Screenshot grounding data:
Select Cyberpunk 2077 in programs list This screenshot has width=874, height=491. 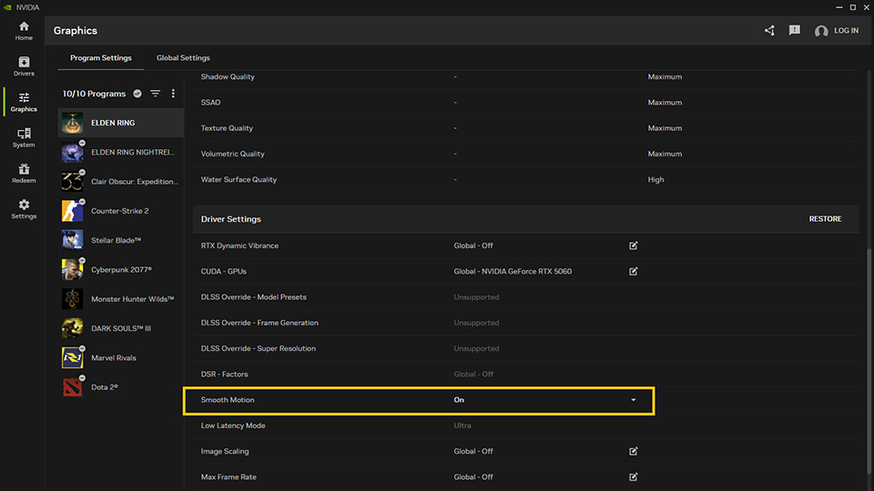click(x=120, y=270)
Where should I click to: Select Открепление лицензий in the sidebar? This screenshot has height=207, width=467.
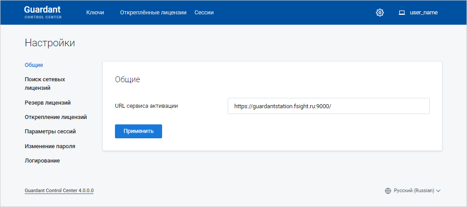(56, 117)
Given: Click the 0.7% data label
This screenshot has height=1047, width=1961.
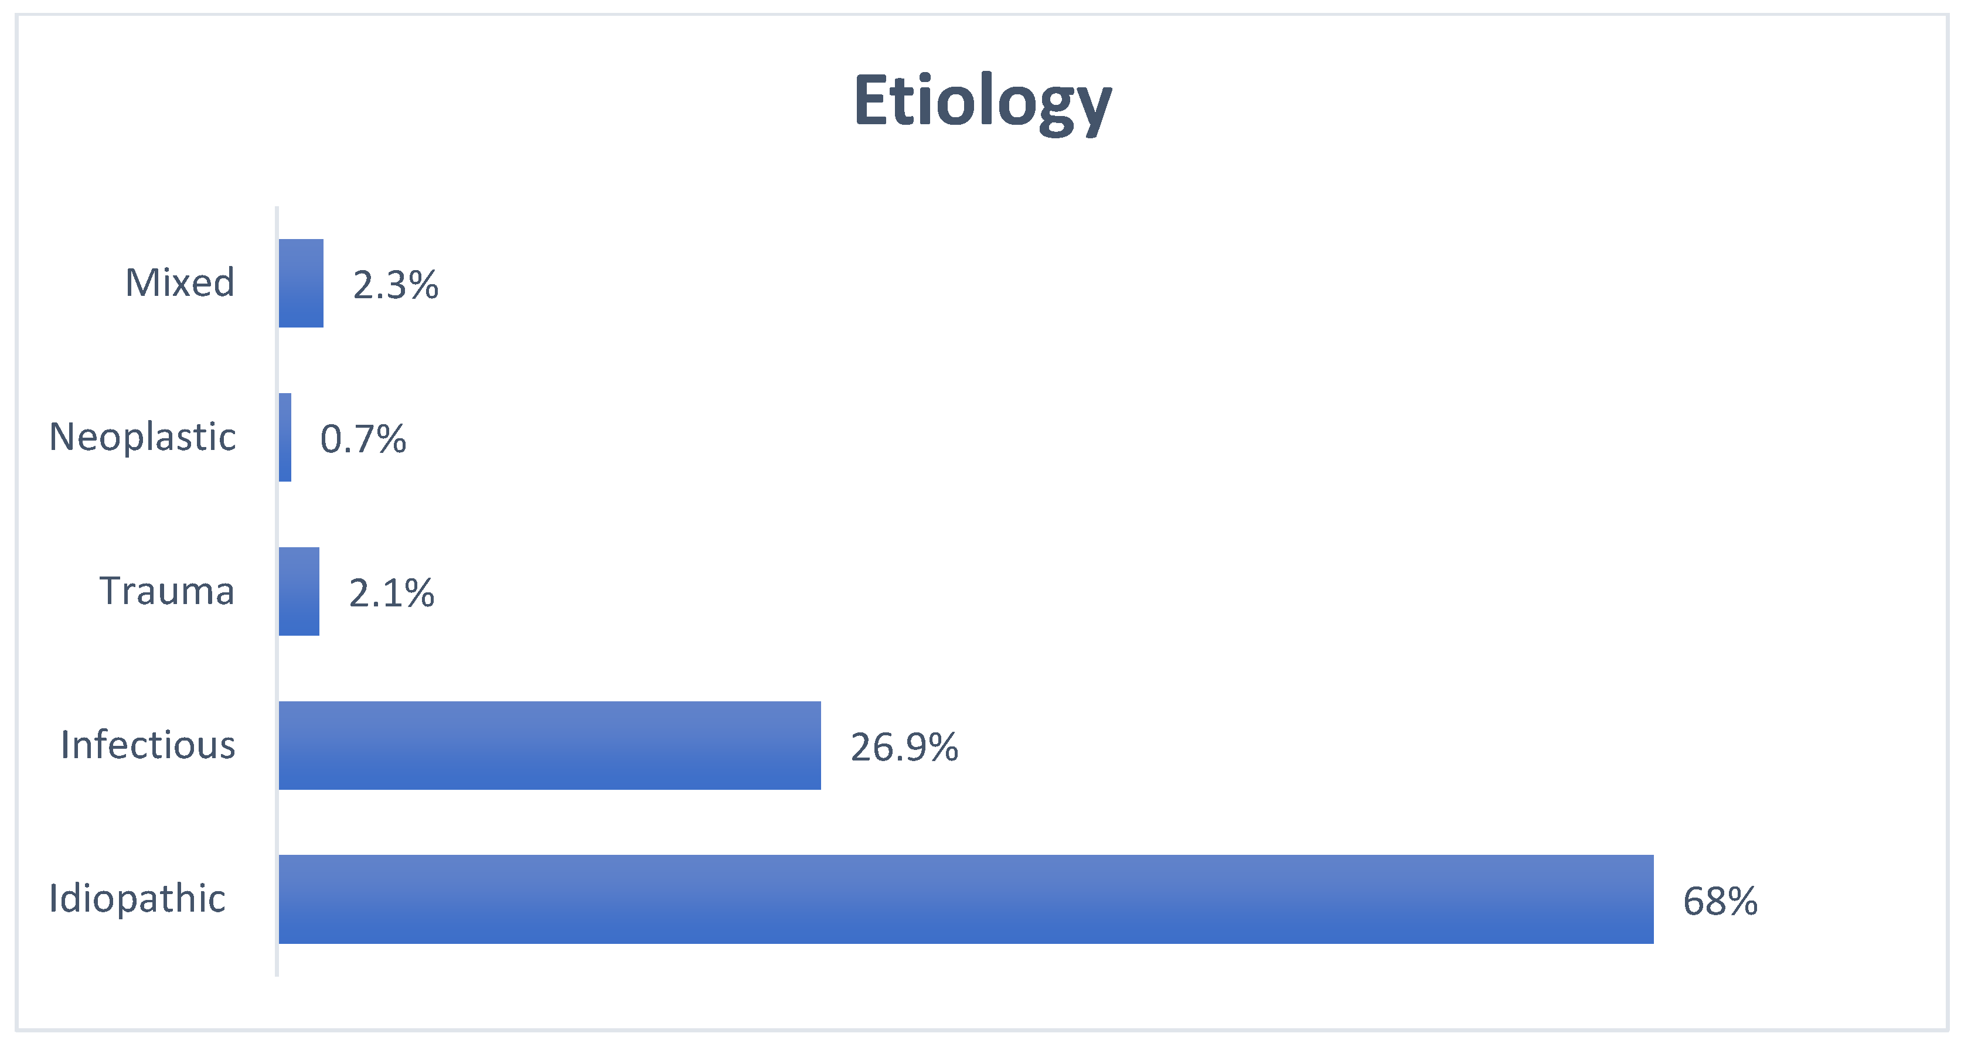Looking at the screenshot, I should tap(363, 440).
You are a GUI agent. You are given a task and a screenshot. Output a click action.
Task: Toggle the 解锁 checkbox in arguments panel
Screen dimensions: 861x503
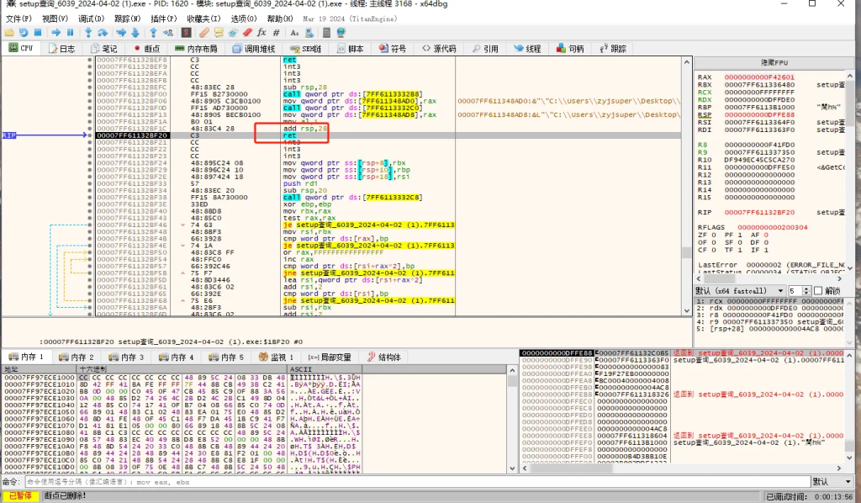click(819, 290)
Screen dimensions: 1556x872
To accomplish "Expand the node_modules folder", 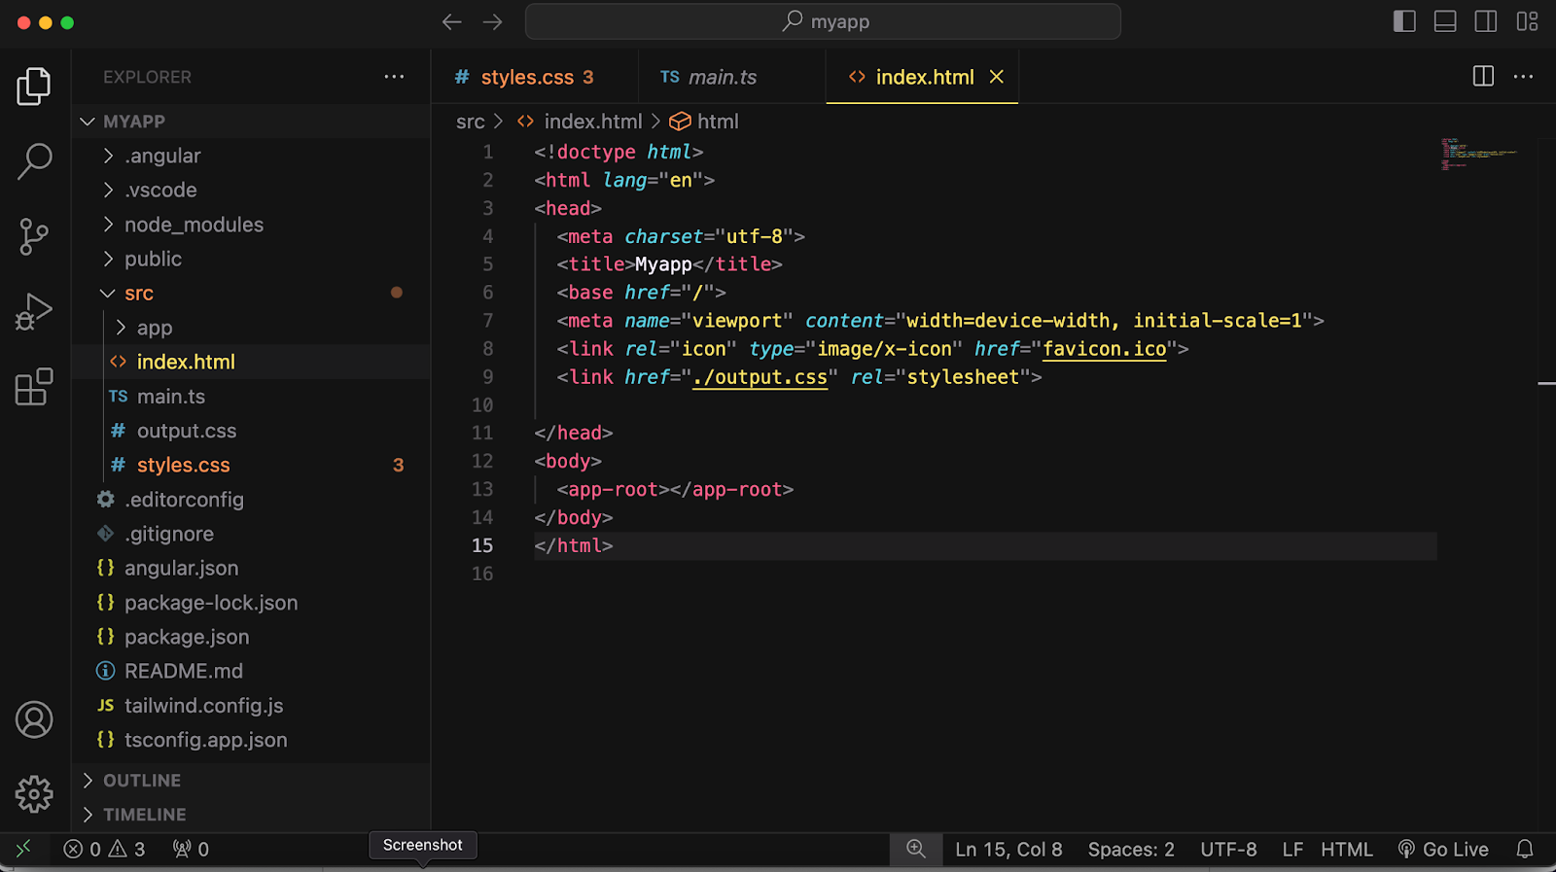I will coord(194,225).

...

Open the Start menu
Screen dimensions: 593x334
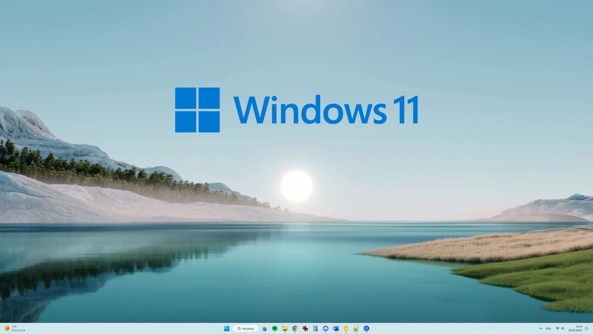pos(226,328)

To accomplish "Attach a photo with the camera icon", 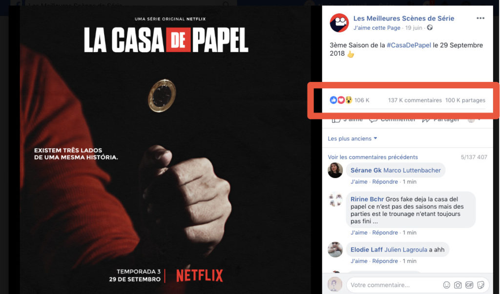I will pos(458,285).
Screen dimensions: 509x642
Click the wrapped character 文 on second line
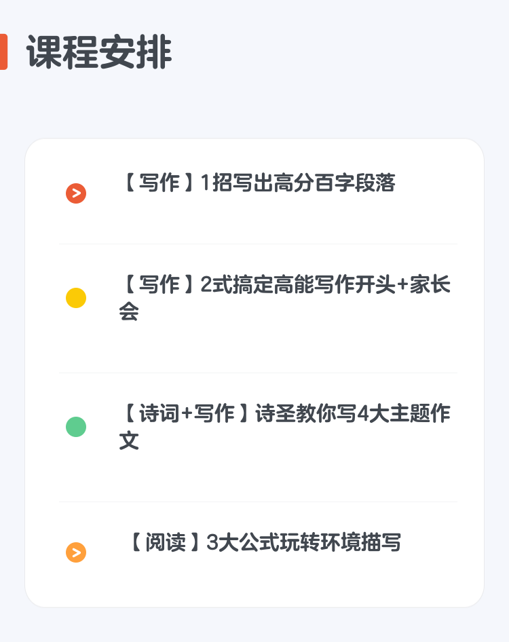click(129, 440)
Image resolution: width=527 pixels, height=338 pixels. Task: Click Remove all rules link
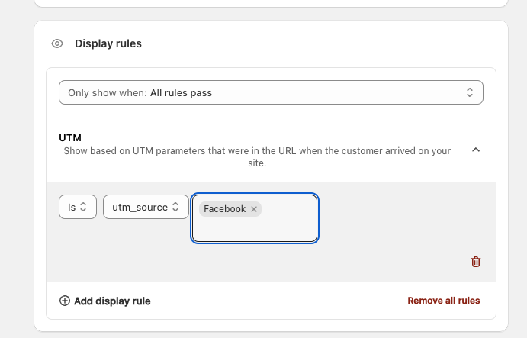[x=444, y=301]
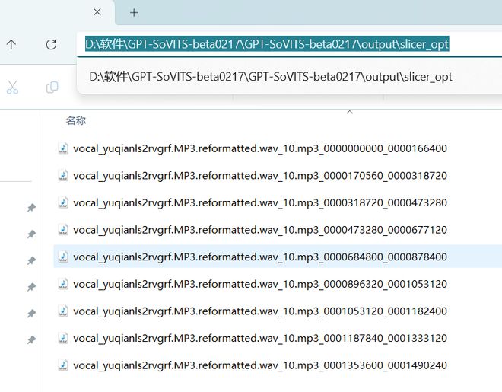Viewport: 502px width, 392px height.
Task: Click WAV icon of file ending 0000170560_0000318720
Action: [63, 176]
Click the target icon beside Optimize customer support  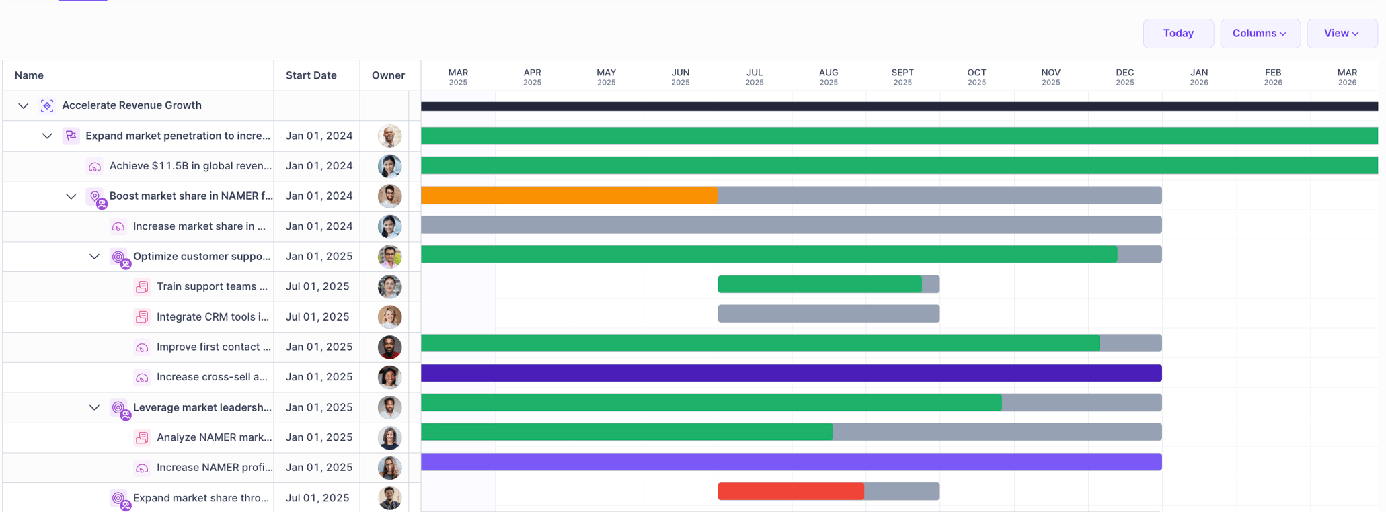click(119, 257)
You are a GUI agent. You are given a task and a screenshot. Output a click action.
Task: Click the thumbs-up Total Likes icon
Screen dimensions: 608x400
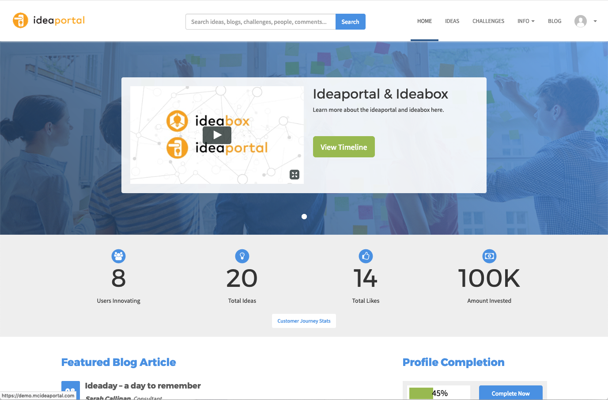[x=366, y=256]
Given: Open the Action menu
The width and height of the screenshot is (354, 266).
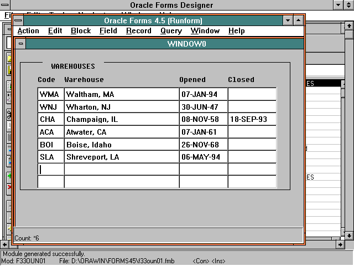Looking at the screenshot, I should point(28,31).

Your assignment
From the entries, report every line in which the string "Open" occurs.

Solution to the exercise
Open the Start menu
Given: Open the Action menu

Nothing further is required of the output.